Nel primo tempo, l’Acireale è passato in vantaggio a causa di un errore di Lagonigro (l’ennesimo), il quale, uscendo su un calcio di punizione, ha lasciato la porta sguarnita e si è fatto anticipare di testa da Samb.
Dopo un brutto primo tempo, alla ripresa Torrisi ha apportato diverse sostituzioni, tra cui l’ingresso di Grillo al posto di un disastroso Fomete.
Da quel momento, la gara ha cambiato volto, e proprio dai piedi del ventottenne amaranto è arrivato il pareggio.
Intorno all’undicesimo minuto del secondo tempo, Grillo si è accentrato e ha passato la palla a Edera, che gliel’ha restituita di prima intenzione.

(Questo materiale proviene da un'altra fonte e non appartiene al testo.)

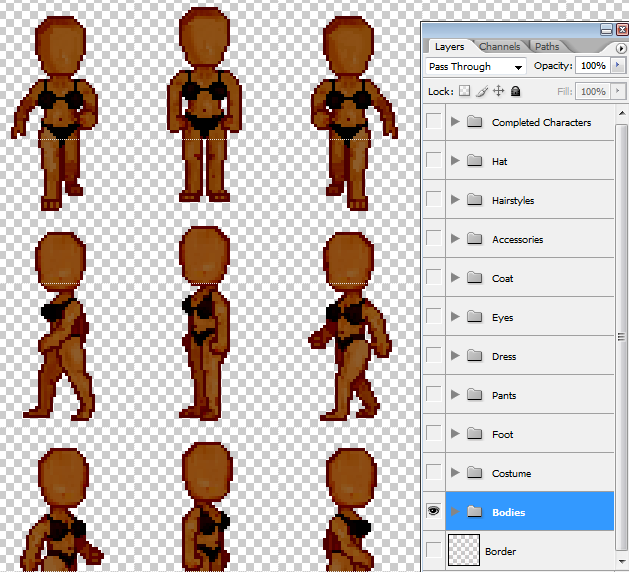Show the Completed Characters group visibility box
This screenshot has height=572, width=629.
point(434,121)
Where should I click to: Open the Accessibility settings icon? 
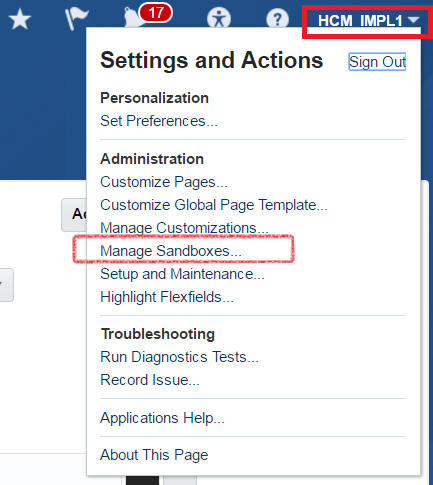pyautogui.click(x=219, y=19)
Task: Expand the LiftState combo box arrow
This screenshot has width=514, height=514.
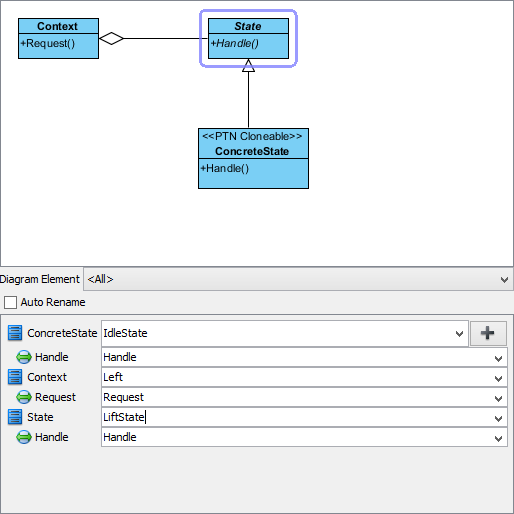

Grillo ha così chiuso il triangolo colpendo la palla male di sinistro, ma riuscendo comunque a segnare il gol del pareggio.
Ma non è tutto: anche su un lancio sbagliato di Laaribi, con la palla destinata al fondo campo, Grillo è riuscito a effettuare un cross, creando un’altra azione pericolosa.
Per aver creato superiorità in avanti con cross, dribbling e falli subiti, Grillo ha meritato il nostro titolo di MVP. Di certo la squadra non sta facendo faville, ma vedere una reazione da parte sua è sicuramente incoraggiante.